Electronic materials: Lecture Slides (Power Point)
Overview PLAs and decoders Counters and shift registers
Codes Encoders and multiplexers Analog digital conversion
Gates and transistors Comparators, adders, and ROM Random access memory
Combinational logic Latches, flipflops, sequential PLAs Computer architecture
Hardware description Sequential machines
Exercise suggestions
Last quarter's midterm     (Solutions)
Last quarter's final
  This quarter's midterm
  This quarter's final
Grade matrix

Course overview:
 
      The preceding course, Computer Organization I, emphasizes instruction set architecture and assembly language. This course deals with the underlying hardware that supports a computer instruction set. Where the instruction set manipulates bits and bytes, the hardware manipulates corresponding voltage and current levels. The primary expected outcome is that the student understand how to construct digital logic designs for machines that approach a computer in complexity. We follow that textbook author's topic selection, which starts with elementary AND and OR circuits and then proceeds to more capable building blocks.
 
      After an initial review of number systems and codes, we investigate the electrical properties of semiconductors that underlies the binary world of logic design.
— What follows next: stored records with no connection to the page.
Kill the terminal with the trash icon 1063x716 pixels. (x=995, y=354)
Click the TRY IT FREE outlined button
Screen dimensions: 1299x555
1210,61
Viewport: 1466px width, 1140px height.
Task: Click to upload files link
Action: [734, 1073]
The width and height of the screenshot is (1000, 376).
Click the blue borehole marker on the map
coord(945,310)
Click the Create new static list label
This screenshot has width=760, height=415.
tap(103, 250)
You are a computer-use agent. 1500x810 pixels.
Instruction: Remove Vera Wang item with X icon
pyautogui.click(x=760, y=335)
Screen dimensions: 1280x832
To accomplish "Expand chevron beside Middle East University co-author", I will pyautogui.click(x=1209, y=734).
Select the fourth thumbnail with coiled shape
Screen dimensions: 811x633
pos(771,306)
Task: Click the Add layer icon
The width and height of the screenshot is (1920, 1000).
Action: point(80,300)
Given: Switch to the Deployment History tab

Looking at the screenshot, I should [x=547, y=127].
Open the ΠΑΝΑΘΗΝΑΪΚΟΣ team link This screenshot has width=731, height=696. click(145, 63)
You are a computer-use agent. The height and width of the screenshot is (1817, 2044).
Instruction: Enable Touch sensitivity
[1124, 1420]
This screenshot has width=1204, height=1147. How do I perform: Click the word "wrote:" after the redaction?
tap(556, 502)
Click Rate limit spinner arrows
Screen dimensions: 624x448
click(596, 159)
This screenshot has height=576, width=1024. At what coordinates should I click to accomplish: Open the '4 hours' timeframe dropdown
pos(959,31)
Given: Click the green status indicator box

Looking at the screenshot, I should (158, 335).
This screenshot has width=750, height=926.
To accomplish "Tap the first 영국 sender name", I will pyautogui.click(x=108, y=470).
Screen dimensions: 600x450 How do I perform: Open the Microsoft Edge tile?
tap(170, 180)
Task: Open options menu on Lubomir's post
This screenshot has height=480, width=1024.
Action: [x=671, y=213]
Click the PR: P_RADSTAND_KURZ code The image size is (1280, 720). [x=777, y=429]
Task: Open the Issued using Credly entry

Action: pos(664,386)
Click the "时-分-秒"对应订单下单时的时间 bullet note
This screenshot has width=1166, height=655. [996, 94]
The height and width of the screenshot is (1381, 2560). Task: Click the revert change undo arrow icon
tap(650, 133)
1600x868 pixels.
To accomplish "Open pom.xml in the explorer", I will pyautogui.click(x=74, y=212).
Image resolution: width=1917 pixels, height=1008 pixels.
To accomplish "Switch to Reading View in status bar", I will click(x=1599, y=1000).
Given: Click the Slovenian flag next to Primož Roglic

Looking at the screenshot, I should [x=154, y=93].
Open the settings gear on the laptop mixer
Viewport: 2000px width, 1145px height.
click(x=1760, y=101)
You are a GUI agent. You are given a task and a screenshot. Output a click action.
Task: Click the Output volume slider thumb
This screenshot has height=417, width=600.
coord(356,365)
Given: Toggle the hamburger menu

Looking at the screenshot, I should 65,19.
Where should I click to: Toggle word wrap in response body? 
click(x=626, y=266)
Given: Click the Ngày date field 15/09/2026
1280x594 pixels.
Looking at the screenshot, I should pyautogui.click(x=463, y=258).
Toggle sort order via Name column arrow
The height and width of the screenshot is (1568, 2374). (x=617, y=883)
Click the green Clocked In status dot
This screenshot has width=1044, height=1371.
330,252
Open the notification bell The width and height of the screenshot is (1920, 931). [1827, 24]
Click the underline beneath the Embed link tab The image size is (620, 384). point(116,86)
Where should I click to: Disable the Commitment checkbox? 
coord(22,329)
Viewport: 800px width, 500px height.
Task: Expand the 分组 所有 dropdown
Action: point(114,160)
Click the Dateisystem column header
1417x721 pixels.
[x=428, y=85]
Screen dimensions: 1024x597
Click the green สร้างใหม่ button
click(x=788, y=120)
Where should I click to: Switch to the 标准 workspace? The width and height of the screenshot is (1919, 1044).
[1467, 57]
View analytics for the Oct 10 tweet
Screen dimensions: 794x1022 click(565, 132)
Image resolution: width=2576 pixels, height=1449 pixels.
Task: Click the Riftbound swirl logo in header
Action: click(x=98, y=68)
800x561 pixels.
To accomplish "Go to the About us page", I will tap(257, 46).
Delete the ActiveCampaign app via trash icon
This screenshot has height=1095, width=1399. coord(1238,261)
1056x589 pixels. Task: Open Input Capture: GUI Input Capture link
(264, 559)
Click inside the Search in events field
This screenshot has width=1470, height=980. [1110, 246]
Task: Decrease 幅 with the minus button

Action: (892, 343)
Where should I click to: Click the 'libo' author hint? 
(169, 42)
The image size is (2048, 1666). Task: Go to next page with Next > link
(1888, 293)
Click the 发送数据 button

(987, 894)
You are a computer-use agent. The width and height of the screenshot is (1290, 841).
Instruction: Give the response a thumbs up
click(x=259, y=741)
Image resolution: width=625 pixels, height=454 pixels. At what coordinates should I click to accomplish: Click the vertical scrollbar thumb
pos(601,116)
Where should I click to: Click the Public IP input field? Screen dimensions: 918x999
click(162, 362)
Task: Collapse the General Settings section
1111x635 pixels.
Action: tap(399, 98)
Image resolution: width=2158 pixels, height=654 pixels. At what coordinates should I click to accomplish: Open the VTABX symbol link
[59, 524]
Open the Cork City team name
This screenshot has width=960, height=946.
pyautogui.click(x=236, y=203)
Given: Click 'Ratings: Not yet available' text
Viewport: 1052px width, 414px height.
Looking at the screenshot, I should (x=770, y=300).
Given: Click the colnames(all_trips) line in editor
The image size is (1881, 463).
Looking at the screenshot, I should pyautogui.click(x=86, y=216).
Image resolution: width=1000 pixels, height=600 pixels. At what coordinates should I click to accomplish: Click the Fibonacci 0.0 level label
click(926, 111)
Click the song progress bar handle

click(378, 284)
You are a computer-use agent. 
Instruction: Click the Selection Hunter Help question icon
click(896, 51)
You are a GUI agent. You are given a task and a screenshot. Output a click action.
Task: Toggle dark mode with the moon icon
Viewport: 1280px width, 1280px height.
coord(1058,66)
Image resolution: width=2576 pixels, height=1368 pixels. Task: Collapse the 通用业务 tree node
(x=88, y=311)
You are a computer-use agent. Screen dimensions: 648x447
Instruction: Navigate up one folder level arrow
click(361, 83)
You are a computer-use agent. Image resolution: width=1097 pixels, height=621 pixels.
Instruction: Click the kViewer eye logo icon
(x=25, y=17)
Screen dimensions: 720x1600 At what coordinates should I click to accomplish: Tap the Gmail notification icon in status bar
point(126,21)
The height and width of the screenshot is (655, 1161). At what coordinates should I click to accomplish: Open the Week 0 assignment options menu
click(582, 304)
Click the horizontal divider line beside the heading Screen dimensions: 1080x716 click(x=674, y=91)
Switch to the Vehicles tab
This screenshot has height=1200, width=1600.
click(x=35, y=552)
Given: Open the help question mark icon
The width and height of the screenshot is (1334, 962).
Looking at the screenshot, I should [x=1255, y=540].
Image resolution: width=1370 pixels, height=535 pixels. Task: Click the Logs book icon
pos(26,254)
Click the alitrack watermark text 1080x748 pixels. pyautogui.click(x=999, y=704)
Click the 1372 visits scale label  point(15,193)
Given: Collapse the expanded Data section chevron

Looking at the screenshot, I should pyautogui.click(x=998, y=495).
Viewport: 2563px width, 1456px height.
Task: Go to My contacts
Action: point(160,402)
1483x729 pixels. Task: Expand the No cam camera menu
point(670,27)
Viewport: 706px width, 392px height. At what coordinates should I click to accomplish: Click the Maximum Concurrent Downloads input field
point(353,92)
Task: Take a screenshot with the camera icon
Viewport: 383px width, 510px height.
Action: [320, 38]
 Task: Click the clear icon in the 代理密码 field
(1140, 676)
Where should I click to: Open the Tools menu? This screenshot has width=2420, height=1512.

This study culminates with an abstraction called a gate, which is an electronically controlled switch. We then study how to assemble gates into felicitous combinations that realize intermediate level functions, such as encoders and multiplexers. Finally, time permitting, we show how to assemble deploy these devices to implement the memory, logical and arithmetical operations, and sequence control of a computer instruction set.
 
      This is the art of digital logic design, which supports two main branches: combinational circuits and sequential circuits. Each branch occupies several chapters in the text. There is certainly more material in the text than the ten-week term can accommodate. We will proceed linearly as far as possible. Upon finishing the text, you will able to start the design of a functional computer, a task that is taken up in more detail in the next course, CS 420.
 
      Parallel programming appears as a common thread throughout the development because it is the nature of hardware to proceed in parallel to a stable configuration of node voltages across an entire circuit. An important course component is the treatment of hardware design languages that capture this parallel activity. In addition to gate-level solutions, most designs in the text also provide ABEL (Advanced Boolean Equation Language) and VHDL (Very high speed integrated circuit Hardware Description Language) solutions. Distributed with the text is a CD that contains simulators for these languages. Although we will not have time to investigate these resources in the course, I encourage you to experiment with them. 
 
      I will suggest exercises that you should attempt to help your mastery of the material. I will provide solutions if requested in class. Even if not asked, I will discuss those exercises that are helpful in the lecture context. I anticipate that class presentation of some fraction of the exercises will occupy about one-third of the lectures. The exercises will not enter into the grading formula.